The combination of the ability to collect more data and store it in a trustworthy place (like on the blockchain), allows for restaurants, grocery stores, and other food suppliers to better optimize to consumer preferences.
Ripe.io is a leading startup in this space. Their website sums up what they do as “enabling data transparency from farm to fork to answer what our food is, where it has been and what has happened to it.”
As Raja explains, in one of the pilot projects they actually collected data on every single tomato produced from a particular grower, and was able to share that information with the restaurant purchaser.
This example doesn’t necessarily require blockchain because you were dealing with two parties that already trusted each other and could have shared data on a spreadsheet. However, it’s a great pilot of what’s possible when you consider the fact that a restaurant buys from a multitude of growers/suppliers who also sell to numerous other restaurants/customers. When you roll this technology out to all participants in this supply chain, it becomes extremely beneficial.
Blockchain creates a sort of “data fabric” so that the restaurant can identify those qualities of the tomatoes that meets their needs and the preferences of their customers. Then they can work with the producers to identify both the varieties and conditions that optimize for those preferences.
In the past, options were limited to choosing a variety that had the best overall factors as well as some basic growing methods (field vs greenhouse vs hydroponic, etc.).
Now sensors that monitor everything from sunlight to temperature to humidity to color and beyond give us an abundant amount of information, even down to the individual tomato. This ability to collect and interconnect data via the internet is commonly known as the Internet of Things (IoT). Or in this case, the Internet of Tomatoes.
This is a great example of how technologies that are developing simultaneously (IoT & blockchain) can be used together for the more rapid advancement of both.

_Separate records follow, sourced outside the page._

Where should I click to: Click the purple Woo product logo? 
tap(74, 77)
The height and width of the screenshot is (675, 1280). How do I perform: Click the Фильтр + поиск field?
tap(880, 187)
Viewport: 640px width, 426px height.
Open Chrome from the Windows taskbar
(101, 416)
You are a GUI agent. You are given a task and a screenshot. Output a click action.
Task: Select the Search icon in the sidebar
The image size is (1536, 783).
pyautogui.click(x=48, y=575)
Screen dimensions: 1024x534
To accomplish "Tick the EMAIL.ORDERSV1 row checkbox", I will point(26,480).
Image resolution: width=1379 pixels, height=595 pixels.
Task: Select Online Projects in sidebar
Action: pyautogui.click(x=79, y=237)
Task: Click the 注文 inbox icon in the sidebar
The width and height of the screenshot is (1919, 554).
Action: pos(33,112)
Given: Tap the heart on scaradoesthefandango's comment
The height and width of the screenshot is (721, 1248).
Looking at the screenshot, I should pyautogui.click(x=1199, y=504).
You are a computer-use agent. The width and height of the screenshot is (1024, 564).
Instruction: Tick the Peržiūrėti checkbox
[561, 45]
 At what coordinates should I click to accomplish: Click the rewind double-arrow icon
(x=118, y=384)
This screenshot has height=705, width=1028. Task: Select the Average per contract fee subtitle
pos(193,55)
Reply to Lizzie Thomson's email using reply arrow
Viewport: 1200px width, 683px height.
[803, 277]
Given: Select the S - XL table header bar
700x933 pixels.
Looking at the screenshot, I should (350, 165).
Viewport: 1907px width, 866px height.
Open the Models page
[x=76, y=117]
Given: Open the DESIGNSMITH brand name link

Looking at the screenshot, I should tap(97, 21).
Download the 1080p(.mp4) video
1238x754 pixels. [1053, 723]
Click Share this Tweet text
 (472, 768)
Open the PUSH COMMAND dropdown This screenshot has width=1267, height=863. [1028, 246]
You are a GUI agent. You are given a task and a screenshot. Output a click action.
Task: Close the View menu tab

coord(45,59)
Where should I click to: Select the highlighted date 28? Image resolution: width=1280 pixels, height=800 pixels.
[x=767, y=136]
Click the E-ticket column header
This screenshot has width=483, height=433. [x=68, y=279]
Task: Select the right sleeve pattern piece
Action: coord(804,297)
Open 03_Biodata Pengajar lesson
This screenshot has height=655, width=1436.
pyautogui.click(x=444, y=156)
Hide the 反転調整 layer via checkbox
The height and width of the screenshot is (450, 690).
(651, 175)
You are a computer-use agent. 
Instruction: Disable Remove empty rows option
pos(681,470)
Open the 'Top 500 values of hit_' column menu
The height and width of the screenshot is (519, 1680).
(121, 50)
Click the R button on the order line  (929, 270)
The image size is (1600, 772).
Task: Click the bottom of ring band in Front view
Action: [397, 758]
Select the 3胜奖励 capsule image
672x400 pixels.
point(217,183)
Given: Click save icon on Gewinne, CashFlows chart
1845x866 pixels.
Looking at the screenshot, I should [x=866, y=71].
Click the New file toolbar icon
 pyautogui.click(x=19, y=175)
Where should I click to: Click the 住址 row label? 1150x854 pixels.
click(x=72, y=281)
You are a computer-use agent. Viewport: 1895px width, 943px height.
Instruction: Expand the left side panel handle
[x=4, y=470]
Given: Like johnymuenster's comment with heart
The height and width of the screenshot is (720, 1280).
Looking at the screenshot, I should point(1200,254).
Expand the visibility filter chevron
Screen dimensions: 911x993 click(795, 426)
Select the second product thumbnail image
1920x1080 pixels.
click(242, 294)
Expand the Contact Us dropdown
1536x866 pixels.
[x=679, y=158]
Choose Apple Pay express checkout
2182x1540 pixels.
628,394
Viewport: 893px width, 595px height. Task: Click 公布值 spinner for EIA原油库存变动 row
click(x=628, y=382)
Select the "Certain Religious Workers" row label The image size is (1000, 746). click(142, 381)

Many times when we explain blockchain we describe it as a distributed ledger that nobody can change. This is a true definition, however it creates this false picture of someone having to physically make entries to the ledger for every time a field is irrigated, a pallet is moved, etc. In reality, most of these entries can be made automatically through sensor technology that is connected to the blockchain via the Internet of Things.
When you look at it this way, it’s incredible to think about the potential for data that is collected in every step of the farm process and how that can be used for everything that we’ve been discussing (see this post, this one, and this one).
Blockchain still has a long way to go in agricultural supply chains. There are still many important questions to answer (What will people do with all of this data? Where is the value captured? Who owns the data?). However, the possibilities are fascinating, and Raja does a fantastic job of articulating his vision for Ripe.io.